What makes a day a good day to you?
Karina Sturm: Good days in life with a disease like Ehlers-Danlos syndrome are days when my pain is so well controlled that I can participate in life without the pain keeping me from various activities. On a – I always rather call them – better day I manage all the to-do's on my list without being completely exhausted afterwards or even having to experience the negative consequences of the effort the next day. On a better day, I get up in the morning relatively refreshed, get out of bed before 10 a.m., and can accomplish several tasks throughout the day; I can eat without feeling sick or having a reaction to the food; I can walk, bend over, and do household chores without being flat for a week afterwards. On a good day, I might be able to meet friends, write an article, and do all the things that make my life a happy life.
Which auxiliary means or daily living aids are indispensable for you?
Karina Sturm: Assistive devices are one of the main pillars in life with EDS, along with physiotherapy, pain management and lifestyle adaptations. There are, for example, bandages and orthoses for the unstable joints, mobility aids such as rollators, walking sticks, wheelchairs and crutches as support in everyday life, and then of course the aids that are not even officially considered aids, such as the purchase of new mattresses, special pillows, or even such things as a vacuum cleaner robot, which for me, for example, is one of the best ten purchases for my chronic illnesses, because it saves me a lot of pain.
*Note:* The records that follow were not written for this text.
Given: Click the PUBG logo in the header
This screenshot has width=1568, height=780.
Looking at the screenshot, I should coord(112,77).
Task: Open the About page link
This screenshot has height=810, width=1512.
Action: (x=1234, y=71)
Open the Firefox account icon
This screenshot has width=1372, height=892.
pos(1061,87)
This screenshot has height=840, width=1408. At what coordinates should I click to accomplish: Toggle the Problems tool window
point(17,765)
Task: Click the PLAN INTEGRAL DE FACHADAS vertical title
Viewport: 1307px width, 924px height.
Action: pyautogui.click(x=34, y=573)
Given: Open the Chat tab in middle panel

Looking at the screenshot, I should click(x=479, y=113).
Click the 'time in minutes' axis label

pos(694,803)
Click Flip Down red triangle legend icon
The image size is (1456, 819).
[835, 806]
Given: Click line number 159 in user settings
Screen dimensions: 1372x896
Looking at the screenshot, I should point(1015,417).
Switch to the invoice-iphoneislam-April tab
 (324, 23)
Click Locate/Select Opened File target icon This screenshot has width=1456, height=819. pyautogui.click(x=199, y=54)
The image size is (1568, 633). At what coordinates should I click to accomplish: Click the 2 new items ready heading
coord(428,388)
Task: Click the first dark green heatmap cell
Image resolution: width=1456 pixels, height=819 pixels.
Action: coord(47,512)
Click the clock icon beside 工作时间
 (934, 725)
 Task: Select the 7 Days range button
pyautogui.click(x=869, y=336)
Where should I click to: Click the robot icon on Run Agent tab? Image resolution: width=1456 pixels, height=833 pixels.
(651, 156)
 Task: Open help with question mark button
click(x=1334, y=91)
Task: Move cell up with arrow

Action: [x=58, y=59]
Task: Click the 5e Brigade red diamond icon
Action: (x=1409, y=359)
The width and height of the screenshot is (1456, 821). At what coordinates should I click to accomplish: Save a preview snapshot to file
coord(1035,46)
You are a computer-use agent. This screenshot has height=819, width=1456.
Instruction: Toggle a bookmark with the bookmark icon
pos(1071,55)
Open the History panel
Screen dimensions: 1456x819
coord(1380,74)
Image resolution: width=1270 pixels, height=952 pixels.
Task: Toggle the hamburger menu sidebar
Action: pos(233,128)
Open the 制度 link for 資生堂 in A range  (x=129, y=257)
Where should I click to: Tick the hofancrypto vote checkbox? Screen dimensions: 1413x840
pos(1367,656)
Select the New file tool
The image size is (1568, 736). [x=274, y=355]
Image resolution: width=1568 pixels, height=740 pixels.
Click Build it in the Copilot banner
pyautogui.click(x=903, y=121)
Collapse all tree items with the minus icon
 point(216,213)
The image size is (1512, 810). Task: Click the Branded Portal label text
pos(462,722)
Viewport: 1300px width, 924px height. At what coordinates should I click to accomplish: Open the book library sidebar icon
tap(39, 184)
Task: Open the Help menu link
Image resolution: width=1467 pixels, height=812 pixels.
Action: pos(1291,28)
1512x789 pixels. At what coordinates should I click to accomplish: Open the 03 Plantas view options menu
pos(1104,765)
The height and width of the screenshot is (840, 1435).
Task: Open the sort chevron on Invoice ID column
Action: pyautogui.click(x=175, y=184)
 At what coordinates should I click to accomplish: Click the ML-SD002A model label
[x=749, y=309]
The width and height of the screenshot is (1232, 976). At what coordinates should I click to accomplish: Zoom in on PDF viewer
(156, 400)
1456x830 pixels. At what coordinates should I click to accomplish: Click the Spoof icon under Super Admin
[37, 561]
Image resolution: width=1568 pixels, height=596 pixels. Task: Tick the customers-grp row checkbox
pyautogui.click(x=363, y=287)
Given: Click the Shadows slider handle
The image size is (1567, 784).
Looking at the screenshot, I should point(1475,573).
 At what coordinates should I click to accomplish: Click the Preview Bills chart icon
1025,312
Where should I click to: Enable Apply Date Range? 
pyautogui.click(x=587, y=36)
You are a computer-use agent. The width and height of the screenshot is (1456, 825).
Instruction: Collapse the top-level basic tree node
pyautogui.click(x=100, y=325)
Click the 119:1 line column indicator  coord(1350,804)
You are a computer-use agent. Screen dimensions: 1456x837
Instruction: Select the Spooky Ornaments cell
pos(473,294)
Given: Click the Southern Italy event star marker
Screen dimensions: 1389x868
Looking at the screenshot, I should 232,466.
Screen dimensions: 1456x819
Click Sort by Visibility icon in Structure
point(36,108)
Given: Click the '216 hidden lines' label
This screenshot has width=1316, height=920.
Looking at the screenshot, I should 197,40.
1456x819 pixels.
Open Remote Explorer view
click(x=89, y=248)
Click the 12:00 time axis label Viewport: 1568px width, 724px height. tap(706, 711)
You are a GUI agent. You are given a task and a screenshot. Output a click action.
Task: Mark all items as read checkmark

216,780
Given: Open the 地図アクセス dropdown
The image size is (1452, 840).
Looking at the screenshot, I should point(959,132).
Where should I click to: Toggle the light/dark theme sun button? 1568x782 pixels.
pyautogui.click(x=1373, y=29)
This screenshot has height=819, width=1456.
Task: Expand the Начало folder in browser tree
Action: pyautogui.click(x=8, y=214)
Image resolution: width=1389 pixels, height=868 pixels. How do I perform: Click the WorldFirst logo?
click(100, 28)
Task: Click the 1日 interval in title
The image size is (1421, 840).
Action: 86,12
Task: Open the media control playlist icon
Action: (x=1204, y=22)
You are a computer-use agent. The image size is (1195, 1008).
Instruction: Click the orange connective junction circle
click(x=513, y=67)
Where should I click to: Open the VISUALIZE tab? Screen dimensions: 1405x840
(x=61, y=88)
The best aid of my life so far is a recumbent bike. Due to my illnesses/disabilities, I have been unable to participate in sports activities for a very long time. Likewise, I have always been a very competitive person, meaning that before I became ill, I had constantly competed in volleyball or otherwise with other people. I have never lost this love of sports, even though I tolerate very little activity now. I have not been on a bicycle for 12 years. My back pain, spinal instabilities, and balance problems have meant that I can barely sit on a regular bike for ten minutes. A fall would have fatal consequences. Because I walk practically everywhere, but my walking radius is limited, for many years I could only walk around my apartment. Since a few months I have a recumbent trike and suddenly my range of motion has increased tenfold. In addition, the bike allows me to strengthen my muscles while reducing pain due to the comfortable position. I can hardly put into words how it feels to ride down a long, sloping hill and feel the wind in my face while exploring new places on my own and without help. A whole new life.
What would you like to see from society and your fellow people in dealing with people with disabilities?
Karina Sturm: There are many things that need to change for people with chronic illnesses and invisible disabilities. But one of my biggest wishes as a chronically ill woman living with an invisible disability is that the people around us – especially the medical professionals – come to understand that many chronic diseases/disabilities cannot be seen. But that does not mean that they are not there or that those affected "imagine" their illness. In that context, at the same time, I would still like to see more talk about medical gaslighting and gender bias in medical circles, because I think it's all related:
Prejudices against young women who don't look sick often lead to medical gaslighting as a consequence. And only if we as affected people talk openly about it and the doctors listen to us, it can be ensured in the long run that especially women with invisible diseases/disabilities are not constantly misdiagnosed and treated. Incorrect treatment leads to physical and psychological damage that sometimes cannot be reversed and that accompanies us throughout our lives. None of this should be necessary...
Which assistive device would urgently need to be invented and/or improved?
Karina Sturm: Hm, I don't even know if I would say that new aids would have to be invented for me – and I can only speak for myself, because every person with EDS has very different needs. Actually, there are super many great potential everyday helpers. What I think is the bigger problem is that a lot of what is an assistive device for me is not considered an assistive device in our current healthcare system, making them prohibitively expensive. The quality of life of someone with EDS depends a lot on how much money they can invest in medical equipment that is not covered by insurance. And that's unfair. Participation in life should not depend on earnings/financial resources – especially since most chronically ill people are not necessarily rolling in money either. Let's take my recumbent bike as an example again. That has not been a cash benefit. Such bikes quickly run into four to five figures. Most people with disabilities can never afford that, or only after many years of saving by doing without other essential things in order to set priorities. Really everything in our lives is about prioritizing because we can never buy all the things we would actually need for the disease and we can never do all the things we would like to do. So I saved up for this bike forever and then ultimately even got it covered by the insurance. By the way, this was the first time that I received any major service, which is not part of the standard catalog, from the insurance company. I am incredibly happy about this, but at the same time I know that this is a great privilege which is certainly not granted to every person with a disability.